Nora sets off a couple explosions – stuff going boom is honestly the high point of the episode – and the group is easily able to rescue Mia. (Almost too easily!) Mia thinks they’re nuts for wanting to rescue Danny in Philadelphia, because it’s pretty much a suicide mission. With this group, she’s not wrong. Mia tells Nora that she’s found their father and he’s in Texas, which Mia thinks should take priority over the whole “rescuing someone else’s brother” thing. And for once, Texas looks like a more attractive option than Philadelphia.

While all of this is going on in the present, we’re treated to flashbacks that are weak even by Revolution standards. That’s because in addition to meaningless content, they’re plagued by the gravest sin of them all – bad child actors.
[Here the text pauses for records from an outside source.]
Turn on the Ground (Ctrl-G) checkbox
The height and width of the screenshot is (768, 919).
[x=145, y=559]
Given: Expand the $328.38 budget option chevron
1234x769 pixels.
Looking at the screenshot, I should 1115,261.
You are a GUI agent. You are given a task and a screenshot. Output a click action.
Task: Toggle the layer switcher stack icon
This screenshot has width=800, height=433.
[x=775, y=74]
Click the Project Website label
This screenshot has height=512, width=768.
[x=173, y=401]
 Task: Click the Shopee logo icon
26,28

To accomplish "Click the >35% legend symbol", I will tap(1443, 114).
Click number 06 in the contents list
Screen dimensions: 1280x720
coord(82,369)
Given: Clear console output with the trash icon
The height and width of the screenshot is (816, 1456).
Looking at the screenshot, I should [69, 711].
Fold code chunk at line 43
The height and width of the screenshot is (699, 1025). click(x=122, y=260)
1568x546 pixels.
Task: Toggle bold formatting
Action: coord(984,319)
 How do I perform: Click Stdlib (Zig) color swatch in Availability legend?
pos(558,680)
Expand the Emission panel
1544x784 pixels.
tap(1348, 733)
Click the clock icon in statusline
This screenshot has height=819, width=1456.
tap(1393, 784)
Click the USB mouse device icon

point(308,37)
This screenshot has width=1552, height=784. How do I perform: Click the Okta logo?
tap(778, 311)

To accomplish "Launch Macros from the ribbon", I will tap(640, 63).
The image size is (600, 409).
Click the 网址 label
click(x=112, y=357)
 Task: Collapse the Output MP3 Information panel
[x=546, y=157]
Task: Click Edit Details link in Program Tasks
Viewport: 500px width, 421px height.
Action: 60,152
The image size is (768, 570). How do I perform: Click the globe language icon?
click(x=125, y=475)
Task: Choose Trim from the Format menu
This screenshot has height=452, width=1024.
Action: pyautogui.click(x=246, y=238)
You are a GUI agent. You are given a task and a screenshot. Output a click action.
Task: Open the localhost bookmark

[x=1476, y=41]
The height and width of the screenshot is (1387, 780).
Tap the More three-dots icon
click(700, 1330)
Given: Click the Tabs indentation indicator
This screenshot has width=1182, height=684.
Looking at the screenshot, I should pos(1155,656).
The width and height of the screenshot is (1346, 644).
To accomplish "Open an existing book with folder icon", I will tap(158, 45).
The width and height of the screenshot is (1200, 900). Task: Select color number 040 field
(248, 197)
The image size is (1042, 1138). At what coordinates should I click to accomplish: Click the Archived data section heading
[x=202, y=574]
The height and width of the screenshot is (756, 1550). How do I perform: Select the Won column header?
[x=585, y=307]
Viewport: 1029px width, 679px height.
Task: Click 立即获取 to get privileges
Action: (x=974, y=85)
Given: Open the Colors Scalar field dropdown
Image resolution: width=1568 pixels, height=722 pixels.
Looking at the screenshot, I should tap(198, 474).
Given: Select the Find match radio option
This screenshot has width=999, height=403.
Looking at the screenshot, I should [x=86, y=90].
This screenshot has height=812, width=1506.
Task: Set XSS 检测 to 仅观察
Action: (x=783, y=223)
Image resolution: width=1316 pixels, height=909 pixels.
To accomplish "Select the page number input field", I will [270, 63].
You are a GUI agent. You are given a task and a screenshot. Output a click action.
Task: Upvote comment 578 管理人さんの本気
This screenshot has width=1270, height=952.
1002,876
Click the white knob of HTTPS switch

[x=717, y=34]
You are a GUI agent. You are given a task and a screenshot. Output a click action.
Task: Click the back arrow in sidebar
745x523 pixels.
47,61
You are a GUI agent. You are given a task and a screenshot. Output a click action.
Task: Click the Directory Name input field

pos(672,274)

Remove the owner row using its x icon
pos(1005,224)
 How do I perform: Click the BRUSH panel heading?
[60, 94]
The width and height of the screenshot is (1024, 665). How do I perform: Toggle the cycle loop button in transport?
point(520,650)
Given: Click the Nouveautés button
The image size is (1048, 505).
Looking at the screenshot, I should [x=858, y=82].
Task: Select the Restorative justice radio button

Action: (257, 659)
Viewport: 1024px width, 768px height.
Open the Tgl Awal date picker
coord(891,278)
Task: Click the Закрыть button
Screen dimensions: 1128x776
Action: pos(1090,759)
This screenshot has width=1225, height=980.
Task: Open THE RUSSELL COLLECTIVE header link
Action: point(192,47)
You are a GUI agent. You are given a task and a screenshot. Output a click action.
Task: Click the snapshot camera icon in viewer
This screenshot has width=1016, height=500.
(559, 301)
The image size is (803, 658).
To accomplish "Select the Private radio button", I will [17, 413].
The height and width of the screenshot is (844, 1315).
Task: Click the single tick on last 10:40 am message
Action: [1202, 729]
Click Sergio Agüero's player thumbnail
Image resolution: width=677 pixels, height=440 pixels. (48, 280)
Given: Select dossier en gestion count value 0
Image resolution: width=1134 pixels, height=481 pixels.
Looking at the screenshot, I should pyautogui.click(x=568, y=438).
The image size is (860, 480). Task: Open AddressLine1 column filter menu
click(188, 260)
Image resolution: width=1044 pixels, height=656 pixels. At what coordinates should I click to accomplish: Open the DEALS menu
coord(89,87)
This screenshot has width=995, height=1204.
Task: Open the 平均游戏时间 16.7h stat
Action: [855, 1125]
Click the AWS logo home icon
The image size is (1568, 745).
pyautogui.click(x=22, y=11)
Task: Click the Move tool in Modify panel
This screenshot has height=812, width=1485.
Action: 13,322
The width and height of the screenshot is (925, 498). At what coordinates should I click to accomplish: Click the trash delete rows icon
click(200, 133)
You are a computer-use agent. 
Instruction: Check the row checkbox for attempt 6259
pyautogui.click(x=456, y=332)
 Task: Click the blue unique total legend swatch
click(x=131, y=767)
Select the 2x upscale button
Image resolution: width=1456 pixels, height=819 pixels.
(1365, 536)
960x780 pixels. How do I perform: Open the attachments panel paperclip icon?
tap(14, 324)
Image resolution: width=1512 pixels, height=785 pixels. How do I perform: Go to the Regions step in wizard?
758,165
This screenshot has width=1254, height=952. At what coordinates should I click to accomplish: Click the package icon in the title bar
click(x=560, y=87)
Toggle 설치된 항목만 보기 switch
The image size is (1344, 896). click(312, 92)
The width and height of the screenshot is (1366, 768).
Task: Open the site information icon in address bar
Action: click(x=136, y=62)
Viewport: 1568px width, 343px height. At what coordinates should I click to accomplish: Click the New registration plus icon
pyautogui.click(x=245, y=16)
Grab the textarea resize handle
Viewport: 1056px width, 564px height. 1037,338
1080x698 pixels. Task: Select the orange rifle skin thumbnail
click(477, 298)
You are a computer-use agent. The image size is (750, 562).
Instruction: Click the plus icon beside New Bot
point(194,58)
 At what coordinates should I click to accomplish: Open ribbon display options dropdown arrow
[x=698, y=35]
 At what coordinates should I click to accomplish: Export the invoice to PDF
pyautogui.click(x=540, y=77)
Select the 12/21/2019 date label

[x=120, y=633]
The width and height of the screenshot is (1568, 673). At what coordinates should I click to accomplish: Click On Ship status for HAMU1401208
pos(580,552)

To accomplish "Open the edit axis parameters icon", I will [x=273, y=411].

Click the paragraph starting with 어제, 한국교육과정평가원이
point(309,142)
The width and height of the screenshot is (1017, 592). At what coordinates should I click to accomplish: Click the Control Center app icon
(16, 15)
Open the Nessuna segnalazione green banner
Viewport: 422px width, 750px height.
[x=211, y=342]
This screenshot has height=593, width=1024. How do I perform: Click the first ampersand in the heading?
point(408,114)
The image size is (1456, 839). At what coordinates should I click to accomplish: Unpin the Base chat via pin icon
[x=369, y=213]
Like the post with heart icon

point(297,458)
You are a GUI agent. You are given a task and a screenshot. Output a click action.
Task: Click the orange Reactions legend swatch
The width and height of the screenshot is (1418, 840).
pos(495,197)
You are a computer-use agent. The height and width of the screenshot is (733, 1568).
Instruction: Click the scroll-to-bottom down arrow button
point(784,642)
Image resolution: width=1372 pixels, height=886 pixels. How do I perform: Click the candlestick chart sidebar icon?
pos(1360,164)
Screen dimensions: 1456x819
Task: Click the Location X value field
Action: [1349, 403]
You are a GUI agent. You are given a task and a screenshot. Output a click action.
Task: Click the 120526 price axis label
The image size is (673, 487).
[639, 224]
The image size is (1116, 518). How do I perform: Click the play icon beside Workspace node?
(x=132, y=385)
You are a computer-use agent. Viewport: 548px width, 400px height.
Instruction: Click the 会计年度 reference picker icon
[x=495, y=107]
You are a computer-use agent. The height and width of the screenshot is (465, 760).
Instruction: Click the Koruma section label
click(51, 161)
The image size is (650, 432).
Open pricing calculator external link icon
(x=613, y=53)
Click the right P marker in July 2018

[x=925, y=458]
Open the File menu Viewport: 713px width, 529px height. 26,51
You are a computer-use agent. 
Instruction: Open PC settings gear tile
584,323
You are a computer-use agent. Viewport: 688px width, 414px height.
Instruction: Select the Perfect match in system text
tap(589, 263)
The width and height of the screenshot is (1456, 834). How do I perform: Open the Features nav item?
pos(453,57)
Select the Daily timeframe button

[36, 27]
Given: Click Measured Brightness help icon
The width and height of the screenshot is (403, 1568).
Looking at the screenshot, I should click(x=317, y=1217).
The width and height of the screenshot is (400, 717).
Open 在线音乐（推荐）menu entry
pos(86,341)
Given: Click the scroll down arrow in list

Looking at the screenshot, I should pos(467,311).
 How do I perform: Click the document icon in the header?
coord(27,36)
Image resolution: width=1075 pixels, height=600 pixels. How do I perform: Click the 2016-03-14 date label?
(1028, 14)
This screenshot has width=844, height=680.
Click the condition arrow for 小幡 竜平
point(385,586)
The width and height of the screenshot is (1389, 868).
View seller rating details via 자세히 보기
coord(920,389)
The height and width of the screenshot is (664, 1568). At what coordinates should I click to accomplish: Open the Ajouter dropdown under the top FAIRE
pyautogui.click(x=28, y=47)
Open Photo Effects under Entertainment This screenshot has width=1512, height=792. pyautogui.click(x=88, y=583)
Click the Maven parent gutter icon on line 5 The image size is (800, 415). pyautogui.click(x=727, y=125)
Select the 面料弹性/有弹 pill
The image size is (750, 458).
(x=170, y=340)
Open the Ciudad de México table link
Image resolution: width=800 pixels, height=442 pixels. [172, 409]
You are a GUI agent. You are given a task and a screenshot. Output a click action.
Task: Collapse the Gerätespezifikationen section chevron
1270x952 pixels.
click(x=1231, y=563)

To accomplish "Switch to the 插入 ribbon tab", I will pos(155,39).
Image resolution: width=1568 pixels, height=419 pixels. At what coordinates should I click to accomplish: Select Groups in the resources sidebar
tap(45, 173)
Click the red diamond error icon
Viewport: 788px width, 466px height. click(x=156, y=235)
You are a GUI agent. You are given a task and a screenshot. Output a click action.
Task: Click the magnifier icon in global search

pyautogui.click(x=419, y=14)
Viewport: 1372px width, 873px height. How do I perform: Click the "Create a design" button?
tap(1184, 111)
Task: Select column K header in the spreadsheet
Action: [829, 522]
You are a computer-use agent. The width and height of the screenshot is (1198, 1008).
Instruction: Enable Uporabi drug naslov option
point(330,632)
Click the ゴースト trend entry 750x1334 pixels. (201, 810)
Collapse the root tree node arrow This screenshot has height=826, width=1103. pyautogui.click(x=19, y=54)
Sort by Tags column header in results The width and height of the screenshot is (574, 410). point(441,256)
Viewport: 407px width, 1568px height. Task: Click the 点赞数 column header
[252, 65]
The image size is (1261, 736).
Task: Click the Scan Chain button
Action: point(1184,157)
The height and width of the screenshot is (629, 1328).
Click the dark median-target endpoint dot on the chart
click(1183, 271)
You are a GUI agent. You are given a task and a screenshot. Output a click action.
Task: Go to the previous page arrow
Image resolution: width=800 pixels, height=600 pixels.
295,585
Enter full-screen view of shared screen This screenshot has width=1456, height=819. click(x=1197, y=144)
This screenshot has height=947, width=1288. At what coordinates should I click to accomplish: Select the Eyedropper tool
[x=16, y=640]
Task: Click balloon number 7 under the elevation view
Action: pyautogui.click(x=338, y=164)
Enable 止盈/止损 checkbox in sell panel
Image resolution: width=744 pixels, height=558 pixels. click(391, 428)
After the blackout, young Nora takes care of Mia, protecting her from a brutal home invasion and keeping their mother’s death a secret. When Nora and Mia make it to their father’s house, Nora is forced to admit the truth. There’s no reason for any of this, except maybe to explain why Mia has a stupid grudge against Nora. When you were kids, your sister lied to you about your mom being horribly murdered. Yeah, what a monster.

But yes, Mia does betray Nora, and while she uses the “you lied to me first” excuse as justification, she swears she never really had a choice. A bounty hunter, Mia has been working for Strausser, and she was ordered to secure Miles and the necklace in exchange for her and Nora’s freedom. Nora is appropriately pissed and runs off, telling Mia not to follow her. She returns to stop Strausser, who apparently didn’t realize that Nora is super noble and incapable of abandoning her friends in their time of need.

Nora arrives just in time and manages to save everyone. Alas, there is no swordfighting. The team escapes – again, without much trouble – although they do have to jump into a rather intimidating river. This isn’t the first time Revolution has felt as though it’s spinning its wheels, but there’s something particularly egregious about “Ties That Bind.” It’s an episode in which a couple forgettable fights can’t distract from the fact that nothing is happening. Aside from Nora’s new trust issues with her sister, we’re right back where we started. OK, minus the necklace, which Mia was able to snag from Aaron and deliver to Strausser.

Oh, and there’s a whole bit about Neville and Monroe. Monroe beats the crap out of Jason for trying to find Charlie, then threatens to send him off to the wastelands of California. (It’s not so bad, guys. You can make right turns on red lights!) Neville’s wife Julia ends up saving the day by shifting the blame to someone else entirely – turns out Col. Faber’s son is a rebel. Monroe executes the young man along with his rebel friends and proceeds to have Faber beaten within an inch of his life. All’s well that ends well!

To be fair, the drama within the Militia is more interesting than anything that’s going on with Miles, Charlie, Nora, or Aaron. It’s still not all that compelling, but at least it seems to be going in some sort of direction. Near the end of the episode, Julia suggests that Monroe is no longer fit to lead, potentially setting up a coup by Neville. I care only insofar as this would give Giancarlo Esposito more to do, but it’s nice to see Julia stepping up her game. There are interesting parallels between Julia and Rachel, two women who sacrifice friends in order to save their sons.

Speaking of, Rachel now has to figure out whether to help Monroe activate his magical pendant or to find a quick way out of Philadelphia. The latter seems next to impossible, especially if she wants to keep Danny at her side. I’m interested in Rachel’s conflict and the moral ambiguity of her position, but I’m not convinced Revolution will find a way to pull this off. Just when I think the show is about to get interesting, it starts spinning in circles. That’s not the kind of revolution we’ve been promised.